Search results
Results from the WOW.Com Content Network
While this worked well enough for the case where there was one printer per user, this model did not scale out well to multiple users having to share one printer. [1] The solution was to create a queue (or "spool") of documents to be printed and use a daemon (system process) to manage this queue and send the documents to the printer in the order ...
Get answers to your AOL Mail, login, Desktop Gold, AOL app, password and subscription questions. Find the support options to contact customer care by email, chat, or phone number.
Get answers to your AOL Mail, login, Desktop Gold, AOL app, password and subscription questions. Find the support options to contact customer care by email, chat, or phone number.
Get AOL Mail for FREE! Manage your email like never before with travel, photo & document views. Personalize your inbox with themes & tabs.

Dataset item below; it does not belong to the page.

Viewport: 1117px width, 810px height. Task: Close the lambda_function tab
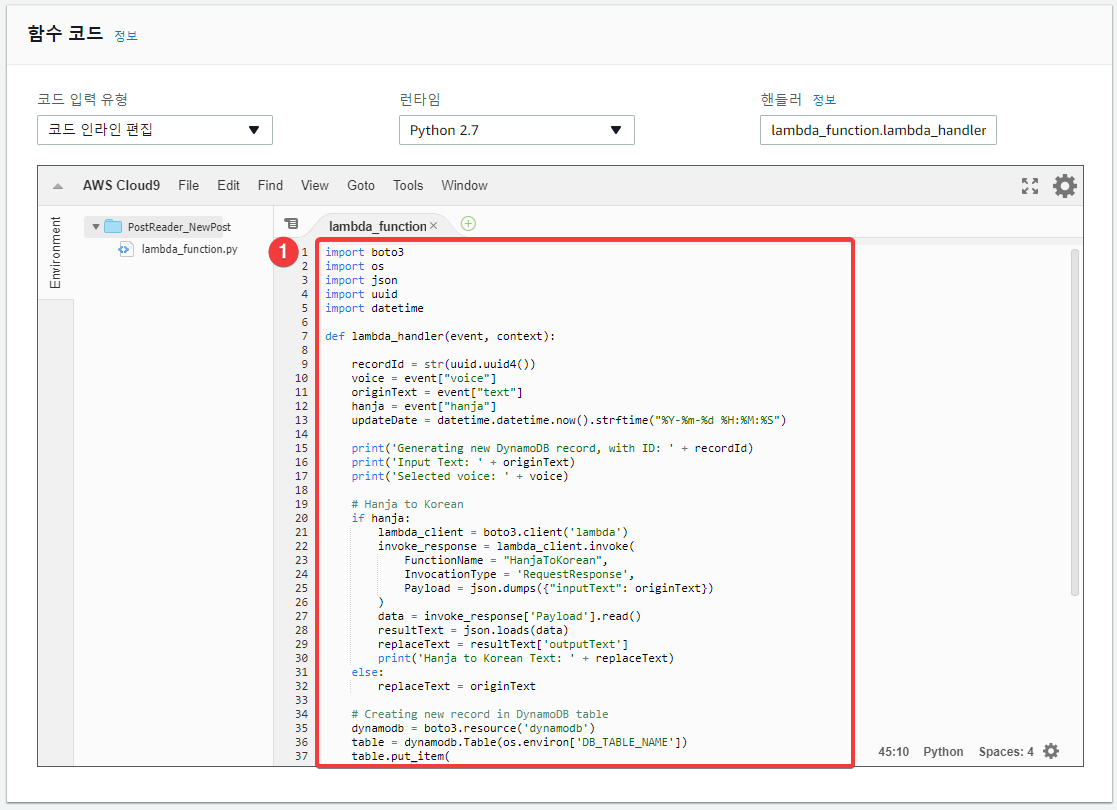pos(433,226)
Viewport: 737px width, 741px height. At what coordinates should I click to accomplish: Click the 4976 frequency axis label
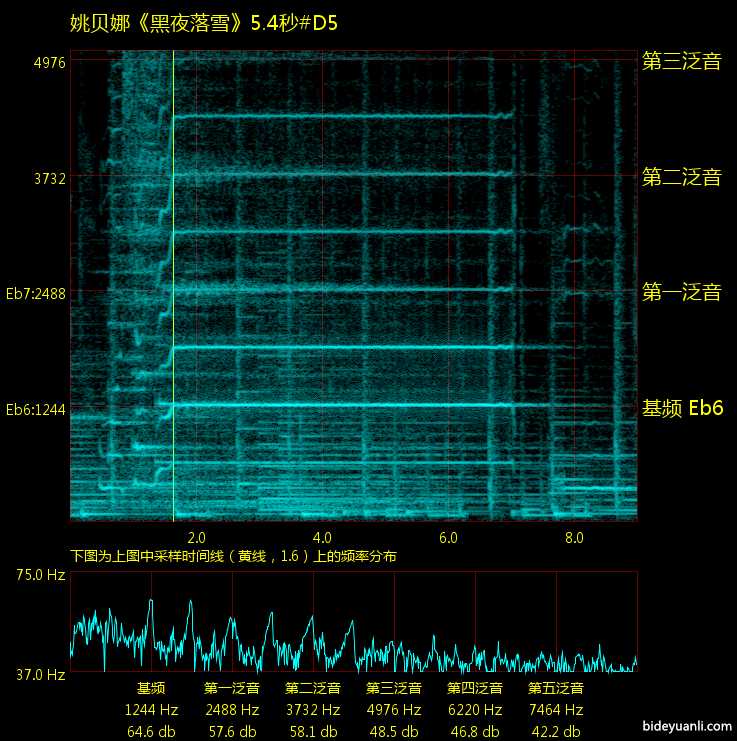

You've Got Mail!
IPP began as a proposal by Novell for the creation of an Internet printing protocol project in 1996. The result was a draft written by Novell and Xerox called the Lightweight Document Printing Application (LDPA), derived from ECMA-140: Document Printing Application (DPA).
Sign in to your AOL account to access your email and manage your account information.
Get answers to your AOL Mail, login, Desktop Gold, AOL app, password and subscription questions. Find the support options to contact customer care by email, chat, or phone number.
The Line Printer Daemon protocol/Line Printer Remote protocol (or LPD, LPR) is a network printing protocol for submitting print jobs to a remote printer. The original implementation of LPD was in the Berkeley printing system in the BSD UNIX operating system; the LPRng project also supports that protocol.